### Aim of the exercise
Write out the items as a numbered list, starting at the line that contains "Image resolution: width=1024 pixels, height=576" and ending at the line that contains "click(x=510, y=125)", leaving out blank lines.

++++ Entries shown

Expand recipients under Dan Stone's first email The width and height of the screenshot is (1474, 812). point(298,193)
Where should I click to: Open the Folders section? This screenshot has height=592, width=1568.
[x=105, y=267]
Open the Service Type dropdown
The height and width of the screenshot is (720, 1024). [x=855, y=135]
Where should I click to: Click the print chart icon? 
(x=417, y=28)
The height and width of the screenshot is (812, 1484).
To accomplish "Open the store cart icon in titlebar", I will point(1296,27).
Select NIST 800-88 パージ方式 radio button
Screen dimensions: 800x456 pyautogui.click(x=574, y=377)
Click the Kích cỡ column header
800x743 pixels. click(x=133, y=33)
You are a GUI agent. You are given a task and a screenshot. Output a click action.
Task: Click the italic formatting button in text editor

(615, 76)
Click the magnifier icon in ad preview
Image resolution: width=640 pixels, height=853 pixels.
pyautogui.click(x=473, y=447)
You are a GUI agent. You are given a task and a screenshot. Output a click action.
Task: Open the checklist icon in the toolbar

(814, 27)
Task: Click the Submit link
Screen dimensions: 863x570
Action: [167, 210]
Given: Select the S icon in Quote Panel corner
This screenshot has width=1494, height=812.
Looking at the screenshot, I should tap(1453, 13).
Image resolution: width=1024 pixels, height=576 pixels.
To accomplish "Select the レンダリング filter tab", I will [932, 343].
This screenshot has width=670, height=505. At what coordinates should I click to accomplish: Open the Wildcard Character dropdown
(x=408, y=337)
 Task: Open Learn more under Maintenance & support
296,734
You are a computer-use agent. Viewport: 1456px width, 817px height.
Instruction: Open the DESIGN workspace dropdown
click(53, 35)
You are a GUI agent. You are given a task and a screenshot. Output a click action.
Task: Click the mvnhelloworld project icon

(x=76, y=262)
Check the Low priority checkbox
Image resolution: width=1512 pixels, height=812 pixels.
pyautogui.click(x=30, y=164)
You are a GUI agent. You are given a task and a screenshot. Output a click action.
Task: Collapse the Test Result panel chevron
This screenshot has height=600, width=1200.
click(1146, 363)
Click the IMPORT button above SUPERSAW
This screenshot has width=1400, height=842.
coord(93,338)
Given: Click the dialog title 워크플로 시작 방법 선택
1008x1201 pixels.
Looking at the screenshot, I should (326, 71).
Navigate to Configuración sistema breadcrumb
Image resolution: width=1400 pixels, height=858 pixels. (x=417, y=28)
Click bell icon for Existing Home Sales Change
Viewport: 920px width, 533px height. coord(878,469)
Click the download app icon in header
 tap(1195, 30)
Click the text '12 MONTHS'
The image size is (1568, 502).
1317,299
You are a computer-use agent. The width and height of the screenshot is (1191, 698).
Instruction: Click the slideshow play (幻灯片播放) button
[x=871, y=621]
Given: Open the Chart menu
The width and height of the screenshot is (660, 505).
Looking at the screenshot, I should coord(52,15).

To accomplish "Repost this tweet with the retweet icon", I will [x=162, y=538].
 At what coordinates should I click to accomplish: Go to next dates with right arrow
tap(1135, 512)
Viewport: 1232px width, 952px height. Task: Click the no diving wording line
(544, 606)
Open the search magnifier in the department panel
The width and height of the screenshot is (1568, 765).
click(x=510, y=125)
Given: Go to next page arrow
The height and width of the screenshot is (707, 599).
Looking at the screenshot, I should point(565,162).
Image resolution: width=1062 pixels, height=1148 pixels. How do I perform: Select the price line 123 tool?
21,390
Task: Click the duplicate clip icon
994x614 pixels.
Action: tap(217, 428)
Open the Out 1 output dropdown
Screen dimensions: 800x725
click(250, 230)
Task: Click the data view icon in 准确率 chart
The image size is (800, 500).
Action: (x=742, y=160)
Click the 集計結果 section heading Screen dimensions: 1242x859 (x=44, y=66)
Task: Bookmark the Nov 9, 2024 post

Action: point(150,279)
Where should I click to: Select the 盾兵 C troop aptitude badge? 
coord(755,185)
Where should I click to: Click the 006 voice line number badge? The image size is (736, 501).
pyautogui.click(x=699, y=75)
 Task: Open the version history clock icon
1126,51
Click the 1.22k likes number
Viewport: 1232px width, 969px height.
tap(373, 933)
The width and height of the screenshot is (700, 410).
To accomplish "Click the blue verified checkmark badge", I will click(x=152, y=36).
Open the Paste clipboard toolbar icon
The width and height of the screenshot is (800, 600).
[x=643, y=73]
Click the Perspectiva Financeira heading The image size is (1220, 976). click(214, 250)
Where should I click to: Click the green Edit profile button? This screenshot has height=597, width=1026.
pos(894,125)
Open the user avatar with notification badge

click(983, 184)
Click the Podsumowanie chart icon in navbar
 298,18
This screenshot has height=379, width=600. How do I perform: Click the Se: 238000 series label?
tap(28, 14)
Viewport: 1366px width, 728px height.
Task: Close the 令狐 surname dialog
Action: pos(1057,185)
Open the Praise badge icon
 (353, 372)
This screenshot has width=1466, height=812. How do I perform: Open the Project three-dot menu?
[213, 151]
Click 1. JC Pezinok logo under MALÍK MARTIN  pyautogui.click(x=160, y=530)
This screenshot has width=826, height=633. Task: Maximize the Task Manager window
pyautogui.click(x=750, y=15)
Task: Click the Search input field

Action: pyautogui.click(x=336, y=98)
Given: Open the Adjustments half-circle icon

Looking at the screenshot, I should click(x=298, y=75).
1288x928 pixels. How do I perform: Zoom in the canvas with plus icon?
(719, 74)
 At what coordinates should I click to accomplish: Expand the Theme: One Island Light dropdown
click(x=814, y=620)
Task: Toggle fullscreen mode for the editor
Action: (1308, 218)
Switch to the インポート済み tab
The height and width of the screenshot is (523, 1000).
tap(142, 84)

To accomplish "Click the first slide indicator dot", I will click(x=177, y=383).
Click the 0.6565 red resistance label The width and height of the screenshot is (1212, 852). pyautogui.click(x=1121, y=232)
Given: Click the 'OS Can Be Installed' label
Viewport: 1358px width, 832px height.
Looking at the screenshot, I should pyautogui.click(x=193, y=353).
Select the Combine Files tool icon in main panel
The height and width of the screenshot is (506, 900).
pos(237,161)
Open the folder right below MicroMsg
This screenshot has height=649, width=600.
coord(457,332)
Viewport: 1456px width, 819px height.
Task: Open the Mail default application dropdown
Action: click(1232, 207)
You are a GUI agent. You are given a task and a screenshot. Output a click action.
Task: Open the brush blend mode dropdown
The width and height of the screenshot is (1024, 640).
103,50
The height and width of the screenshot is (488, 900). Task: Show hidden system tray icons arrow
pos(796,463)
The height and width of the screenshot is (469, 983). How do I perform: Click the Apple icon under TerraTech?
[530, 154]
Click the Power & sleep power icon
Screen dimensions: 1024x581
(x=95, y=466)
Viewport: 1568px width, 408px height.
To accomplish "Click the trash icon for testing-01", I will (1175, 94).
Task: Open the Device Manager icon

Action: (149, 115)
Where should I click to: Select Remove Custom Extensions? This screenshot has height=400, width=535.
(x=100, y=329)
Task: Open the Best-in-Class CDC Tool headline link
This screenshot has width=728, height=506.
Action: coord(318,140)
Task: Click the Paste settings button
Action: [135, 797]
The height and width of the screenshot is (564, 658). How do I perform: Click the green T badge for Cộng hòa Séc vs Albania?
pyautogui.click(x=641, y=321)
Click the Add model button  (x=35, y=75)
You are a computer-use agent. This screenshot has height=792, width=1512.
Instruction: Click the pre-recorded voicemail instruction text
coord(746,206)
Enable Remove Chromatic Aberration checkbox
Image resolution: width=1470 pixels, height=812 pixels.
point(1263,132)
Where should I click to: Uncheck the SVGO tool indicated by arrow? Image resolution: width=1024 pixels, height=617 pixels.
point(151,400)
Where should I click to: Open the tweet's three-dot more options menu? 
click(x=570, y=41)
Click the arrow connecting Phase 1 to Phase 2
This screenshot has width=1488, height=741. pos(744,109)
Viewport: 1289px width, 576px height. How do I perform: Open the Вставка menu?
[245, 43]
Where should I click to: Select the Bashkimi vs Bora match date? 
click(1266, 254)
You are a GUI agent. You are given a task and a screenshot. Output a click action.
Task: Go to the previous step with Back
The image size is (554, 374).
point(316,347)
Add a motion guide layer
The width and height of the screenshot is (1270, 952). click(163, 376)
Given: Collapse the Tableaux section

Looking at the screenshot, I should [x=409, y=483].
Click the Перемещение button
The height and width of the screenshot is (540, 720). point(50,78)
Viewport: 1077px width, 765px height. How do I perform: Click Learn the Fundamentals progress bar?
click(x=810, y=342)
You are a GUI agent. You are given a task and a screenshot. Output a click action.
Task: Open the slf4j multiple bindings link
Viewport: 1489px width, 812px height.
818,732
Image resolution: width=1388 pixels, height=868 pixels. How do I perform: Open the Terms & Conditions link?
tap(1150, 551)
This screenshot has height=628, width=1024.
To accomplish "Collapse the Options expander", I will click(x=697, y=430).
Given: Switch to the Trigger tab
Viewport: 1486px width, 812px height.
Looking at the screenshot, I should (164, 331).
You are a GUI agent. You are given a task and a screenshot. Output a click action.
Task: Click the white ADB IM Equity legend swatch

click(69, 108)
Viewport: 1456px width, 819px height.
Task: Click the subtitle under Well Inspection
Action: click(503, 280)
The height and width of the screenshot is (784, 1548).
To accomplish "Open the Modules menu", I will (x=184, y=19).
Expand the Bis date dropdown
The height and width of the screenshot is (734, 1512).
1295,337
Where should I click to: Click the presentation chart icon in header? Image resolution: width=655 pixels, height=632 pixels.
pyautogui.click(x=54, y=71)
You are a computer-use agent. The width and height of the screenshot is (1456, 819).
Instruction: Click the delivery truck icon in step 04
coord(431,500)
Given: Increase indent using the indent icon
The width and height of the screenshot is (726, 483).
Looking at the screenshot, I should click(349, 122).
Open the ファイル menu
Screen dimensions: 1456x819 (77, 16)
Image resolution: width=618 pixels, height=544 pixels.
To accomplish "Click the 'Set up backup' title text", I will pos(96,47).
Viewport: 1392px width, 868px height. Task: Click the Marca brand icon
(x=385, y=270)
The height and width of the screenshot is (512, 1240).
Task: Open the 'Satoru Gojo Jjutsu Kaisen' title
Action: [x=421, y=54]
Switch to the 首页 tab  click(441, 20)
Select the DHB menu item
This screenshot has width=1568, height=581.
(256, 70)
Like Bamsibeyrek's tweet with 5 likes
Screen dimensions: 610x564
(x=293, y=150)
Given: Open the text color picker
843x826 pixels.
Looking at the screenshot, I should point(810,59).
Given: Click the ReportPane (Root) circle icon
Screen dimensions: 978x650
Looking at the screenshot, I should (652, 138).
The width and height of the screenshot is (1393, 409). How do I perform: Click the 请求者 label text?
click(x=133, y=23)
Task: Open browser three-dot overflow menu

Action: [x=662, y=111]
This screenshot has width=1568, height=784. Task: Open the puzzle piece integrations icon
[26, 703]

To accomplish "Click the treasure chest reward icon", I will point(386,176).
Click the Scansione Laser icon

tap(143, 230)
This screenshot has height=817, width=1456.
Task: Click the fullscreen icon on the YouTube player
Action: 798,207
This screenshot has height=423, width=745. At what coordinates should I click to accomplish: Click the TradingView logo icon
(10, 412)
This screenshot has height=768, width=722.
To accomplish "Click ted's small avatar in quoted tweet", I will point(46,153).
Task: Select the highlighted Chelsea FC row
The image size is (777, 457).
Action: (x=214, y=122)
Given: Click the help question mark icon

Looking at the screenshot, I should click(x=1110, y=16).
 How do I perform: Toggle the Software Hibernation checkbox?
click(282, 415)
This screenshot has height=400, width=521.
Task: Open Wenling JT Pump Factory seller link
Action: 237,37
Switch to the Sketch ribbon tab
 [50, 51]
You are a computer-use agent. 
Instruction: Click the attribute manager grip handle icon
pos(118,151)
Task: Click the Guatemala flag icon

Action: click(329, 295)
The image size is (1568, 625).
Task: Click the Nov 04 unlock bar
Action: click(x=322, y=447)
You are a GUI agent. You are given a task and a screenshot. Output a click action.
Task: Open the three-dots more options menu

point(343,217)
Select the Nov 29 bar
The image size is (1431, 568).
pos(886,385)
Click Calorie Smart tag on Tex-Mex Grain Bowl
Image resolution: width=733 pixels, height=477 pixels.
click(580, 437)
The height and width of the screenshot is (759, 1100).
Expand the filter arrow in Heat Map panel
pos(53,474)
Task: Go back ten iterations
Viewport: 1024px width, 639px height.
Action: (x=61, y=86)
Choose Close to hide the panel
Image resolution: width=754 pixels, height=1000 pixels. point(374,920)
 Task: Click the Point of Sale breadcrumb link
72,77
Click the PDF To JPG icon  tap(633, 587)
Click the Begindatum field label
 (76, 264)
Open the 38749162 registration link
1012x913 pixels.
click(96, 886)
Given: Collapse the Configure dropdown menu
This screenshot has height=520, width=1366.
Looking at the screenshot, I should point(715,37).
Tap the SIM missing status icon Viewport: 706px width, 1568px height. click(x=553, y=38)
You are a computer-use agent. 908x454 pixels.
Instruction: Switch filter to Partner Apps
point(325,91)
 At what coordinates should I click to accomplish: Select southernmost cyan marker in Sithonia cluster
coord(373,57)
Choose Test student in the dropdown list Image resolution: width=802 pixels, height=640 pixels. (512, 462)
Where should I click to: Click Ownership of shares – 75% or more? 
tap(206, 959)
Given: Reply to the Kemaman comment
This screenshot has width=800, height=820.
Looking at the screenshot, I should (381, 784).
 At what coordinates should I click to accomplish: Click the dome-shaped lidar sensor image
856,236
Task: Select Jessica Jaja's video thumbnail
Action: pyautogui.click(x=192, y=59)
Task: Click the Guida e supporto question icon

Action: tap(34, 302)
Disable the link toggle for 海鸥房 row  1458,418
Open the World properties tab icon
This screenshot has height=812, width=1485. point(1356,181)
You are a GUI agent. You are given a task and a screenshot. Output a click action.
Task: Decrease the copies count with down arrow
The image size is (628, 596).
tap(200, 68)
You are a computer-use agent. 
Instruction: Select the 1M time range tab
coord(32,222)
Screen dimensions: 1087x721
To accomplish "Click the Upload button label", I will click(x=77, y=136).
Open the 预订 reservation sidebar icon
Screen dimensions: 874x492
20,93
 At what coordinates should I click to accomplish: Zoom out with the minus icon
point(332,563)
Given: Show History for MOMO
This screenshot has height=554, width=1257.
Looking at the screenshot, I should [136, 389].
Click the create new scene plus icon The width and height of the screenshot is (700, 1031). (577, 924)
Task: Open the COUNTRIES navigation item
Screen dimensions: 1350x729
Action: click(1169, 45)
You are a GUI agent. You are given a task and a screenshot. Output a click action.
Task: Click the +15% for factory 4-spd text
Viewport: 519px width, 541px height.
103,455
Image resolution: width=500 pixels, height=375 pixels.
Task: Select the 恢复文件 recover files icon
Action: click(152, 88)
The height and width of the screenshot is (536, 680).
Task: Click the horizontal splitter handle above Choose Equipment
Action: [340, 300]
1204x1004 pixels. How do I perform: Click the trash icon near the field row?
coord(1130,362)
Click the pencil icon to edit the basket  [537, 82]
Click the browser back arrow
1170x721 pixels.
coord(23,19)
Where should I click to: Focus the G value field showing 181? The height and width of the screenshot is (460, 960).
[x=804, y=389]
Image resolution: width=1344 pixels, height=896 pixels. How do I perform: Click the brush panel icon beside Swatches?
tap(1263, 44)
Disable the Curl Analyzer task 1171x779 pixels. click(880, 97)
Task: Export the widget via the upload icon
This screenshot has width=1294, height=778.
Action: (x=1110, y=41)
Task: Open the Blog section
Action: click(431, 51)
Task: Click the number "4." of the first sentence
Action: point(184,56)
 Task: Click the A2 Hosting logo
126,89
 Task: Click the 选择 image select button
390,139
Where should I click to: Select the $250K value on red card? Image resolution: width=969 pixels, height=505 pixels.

++++++++

### Answer below
1. Image resolution: width=1024 pixels, height=576 pixels.
2. To accomplish "Select the レンダリング filter tab", I will [932, 343].
3. This screenshot has width=670, height=505. At what coordinates should I click to accomplish: Open the Wildcard Character dropdown
4. (x=408, y=337)
5.  Task: Open Learn more under Maintenance & support
6. 296,734
7. You are a computer-use agent. Viewport: 1456px width, 817px height.
8. Instruction: Open the DESIGN workspace dropdown
9. click(53, 35)
10. You are a GUI agent. You are given a task and a screenshot. Output a click action.
11. Task: Click the mvnhelloworld project icon
12. (x=76, y=262)
13. Check the Low priority checkbox
14. Image resolution: width=1512 pixels, height=812 pixels.
15. pyautogui.click(x=30, y=164)
16. You are a GUI agent. You are given a task and a screenshot. Output a click action.
17. Task: Collapse the Test Result panel chevron
18. This screenshot has height=600, width=1200.
19. click(1146, 363)
20. Click the IMPORT button above SUPERSAW
21. This screenshot has width=1400, height=842.
22. coord(93,338)
23. Given: Click the dialog title 워크플로 시작 방법 선택
24. 1008x1201 pixels.
25. Looking at the screenshot, I should (326, 71).
26. Navigate to Configuración sistema breadcrumb
27. Image resolution: width=1400 pixels, height=858 pixels. (x=417, y=28)
28. Click bell icon for Existing Home Sales Change
29. Viewport: 920px width, 533px height. coord(878,469)
30. Click the download app icon in header
31.  tap(1195, 30)
32. Click the text '12 MONTHS'
33. The image size is (1568, 502).
34. 1317,299
35. You are a computer-use agent. The width and height of the screenshot is (1191, 698).
36. Instruction: Click the slideshow play (幻灯片播放) button
37. [x=871, y=621]
38. Given: Open the Chart menu
39. The width and height of the screenshot is (660, 505).
40. Looking at the screenshot, I should coord(52,15).
41. To accomplish "Repost this tweet with the retweet icon", I will [x=162, y=538].
42.  At what coordinates should I click to accomplish: Go to next dates with right arrow
43. tap(1135, 512)
44. Viewport: 1232px width, 952px height. Task: Click the no diving wording line
45. (544, 606)
46. Open the search magnifier in the department panel
47. The width and height of the screenshot is (1568, 765).
48. click(x=510, y=125)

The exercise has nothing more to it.